[Dataset excerpts — start]

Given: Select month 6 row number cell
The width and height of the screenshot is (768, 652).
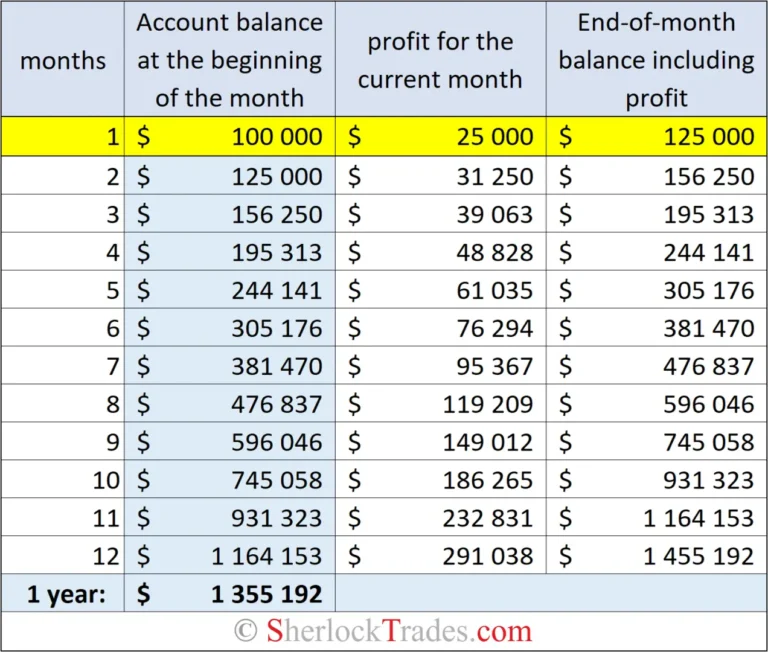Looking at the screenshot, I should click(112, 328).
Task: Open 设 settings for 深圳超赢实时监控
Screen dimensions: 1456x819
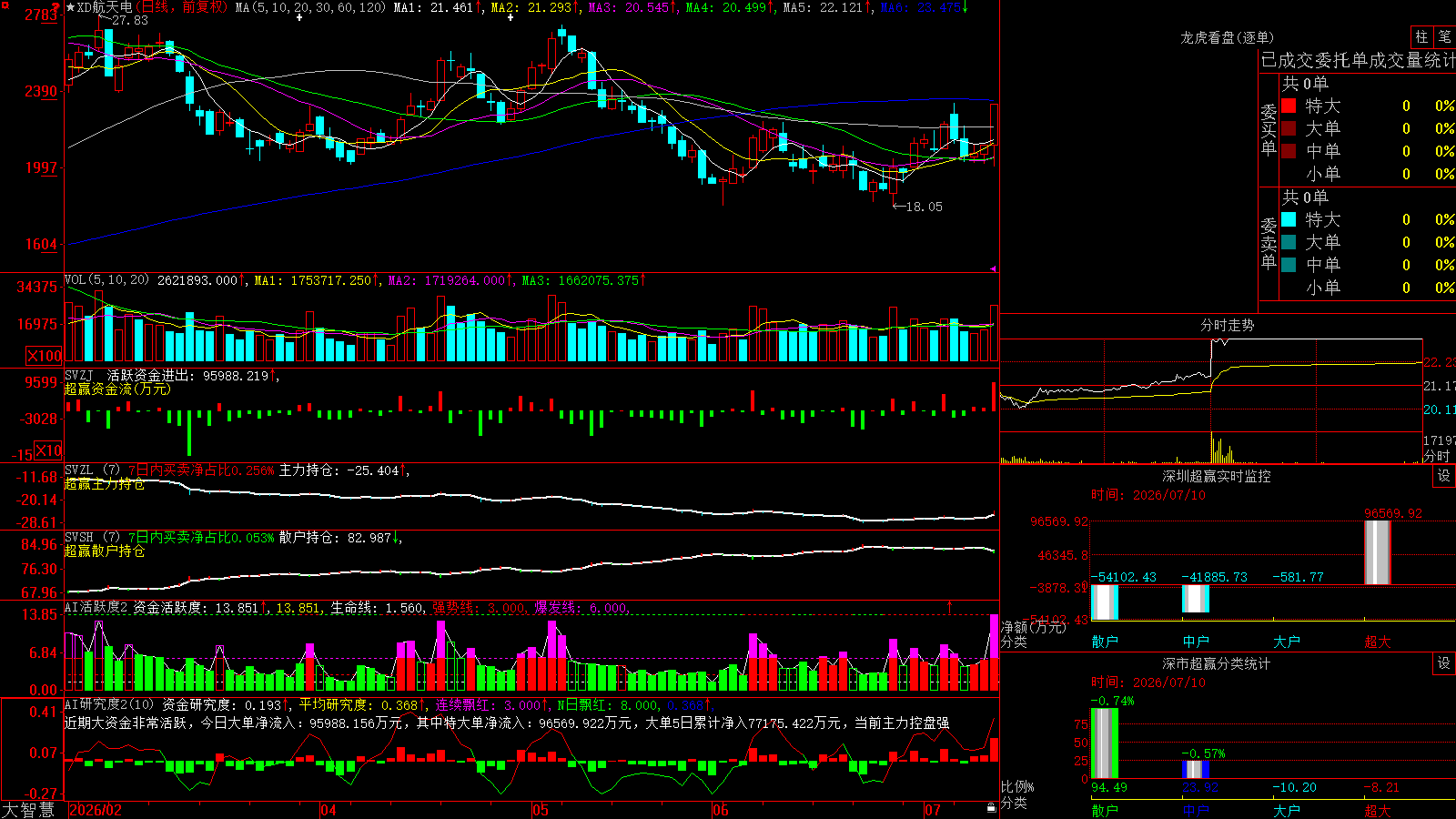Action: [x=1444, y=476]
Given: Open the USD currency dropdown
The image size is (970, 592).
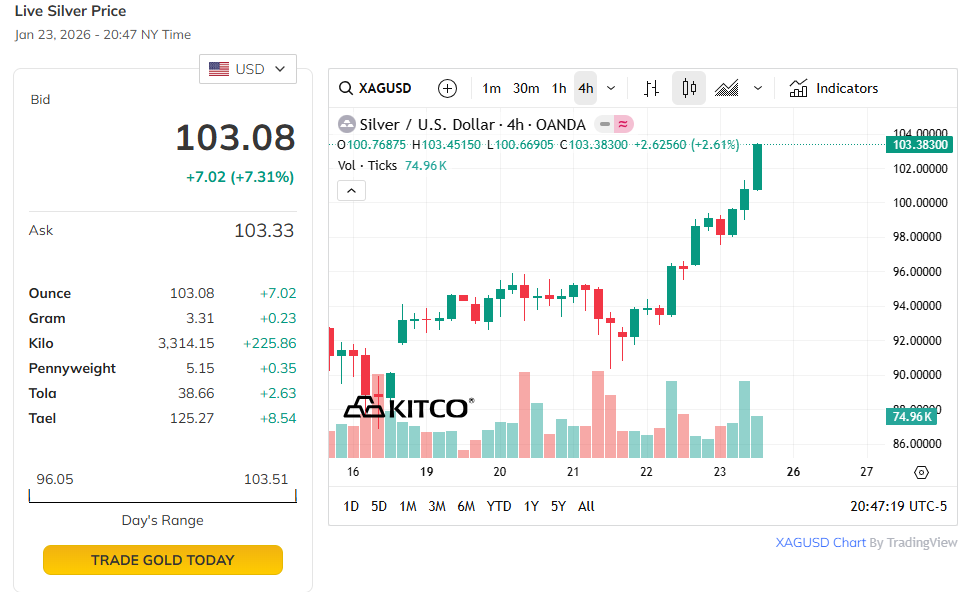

[Dataset excerpts — finish]

Pull out all lines in the data above that include "Given".

(Expected answer)
Given: Select month 6 row number cell
Given: Open the USD currency dropdown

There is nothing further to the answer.